Might be April in a week, but right now there's an inch of wet snow accumulating outside, and I've had to put the heating on. Yuck. More snow to come too if the weather forecasts are right.
So... uni. Up until about 5 pm I've been working like a mad thing on my gender essay, and up until say what 4.55, I've was pretty happy with it, I was thinking well I'll read it through again and then.. if I feel ok, I'll upload it. Then - via Facebook of all things, a sort of rumour come info from friends suggested there was a mass extension on the cards - checked my uni email account, and yep, the deadline's been extended until Friday. So much for having worked like a dog across the weekend! The worst thing about this is essentially I could tear the whole thing up and start again - no... please no, or I can spend the rest of the week ruining what I already have by taking out snippets and adding bits to it.
Actually what I'm going to do is to take a day off from it, and construct myself another passage which I think has relevence on the Beguines. So it will all be to the good, particularly the bit about getting away from it. I'll be fresh and can look at what I've written with clear eyes. Or so I hope at any rate.

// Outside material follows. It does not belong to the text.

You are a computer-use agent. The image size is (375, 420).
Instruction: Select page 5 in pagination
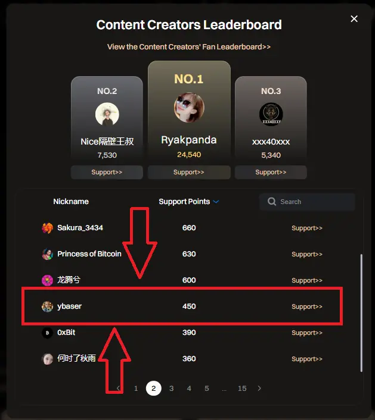207,388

As for the presentation, under the circumstances I feel it went as well as could be expected. These blasted powerpoint things basically just serve to distract you - mine came up without the forward and back arrows on it, or at least I couldn't see the forward and back arrows, which feels a great deal more likely. I was standing looking down at a laptop screen, and it was all a bit hazy. Which actually reminds me, I'm supposed to be going for another eye test soon. But anyhow there were no arrows, I got lost in the slides, and what happens, I lost god knows how long out of my time slot trying to get back to where I had formerly been. A presentation that ran bang to the dot of ten minutes every time I'd been through it at home had to be jettisoned wildly, and I just sort of ran through to the end. However, I didn't get a mad surge feeling of panic, which I hope showed, although I was furious about it. And thinking back to it now, I probably should have said something to Mark about it, the fact I couldn't see these wretched arrows probably would count for something. But I ain't the type to go begging for credit or anything much, beyond perhaps castigating most of what I do as being 'wrong' 'bad' or whatever. In fact I do this so much that I feel it's about time I stopped. I think the proposal is sound, and it'll stand or fall on that basically. Besides, I have a feeling that the real key to the whole thing is the dissertation itself.